**YOUR INSTRUCTIONS**
Exactly reproduce the lines from the one holding "Task: Select the AI header label" through the final line of the listing below, with both ends included and nothing else.

**EXTRACTED DATA**
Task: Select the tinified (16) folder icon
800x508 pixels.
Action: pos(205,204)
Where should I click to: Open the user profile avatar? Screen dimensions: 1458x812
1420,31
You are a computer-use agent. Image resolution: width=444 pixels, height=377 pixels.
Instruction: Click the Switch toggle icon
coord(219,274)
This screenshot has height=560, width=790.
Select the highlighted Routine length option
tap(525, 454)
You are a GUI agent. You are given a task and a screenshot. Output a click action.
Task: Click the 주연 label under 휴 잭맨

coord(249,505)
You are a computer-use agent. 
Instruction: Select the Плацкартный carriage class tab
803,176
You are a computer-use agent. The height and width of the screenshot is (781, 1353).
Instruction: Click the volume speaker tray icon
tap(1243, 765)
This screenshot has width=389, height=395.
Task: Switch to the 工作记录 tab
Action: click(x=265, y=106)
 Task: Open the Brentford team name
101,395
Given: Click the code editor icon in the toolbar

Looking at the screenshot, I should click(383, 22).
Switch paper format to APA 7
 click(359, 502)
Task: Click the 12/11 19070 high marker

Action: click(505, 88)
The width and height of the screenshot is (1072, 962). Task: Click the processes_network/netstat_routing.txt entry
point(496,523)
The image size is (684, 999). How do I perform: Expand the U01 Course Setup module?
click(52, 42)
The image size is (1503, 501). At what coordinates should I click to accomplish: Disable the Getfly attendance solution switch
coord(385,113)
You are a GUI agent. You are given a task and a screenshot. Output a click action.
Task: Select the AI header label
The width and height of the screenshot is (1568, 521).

**SOLUTION TO THE EXERCISE**
Task: Select the AI header label
The width and height of the screenshot is (1568, 521).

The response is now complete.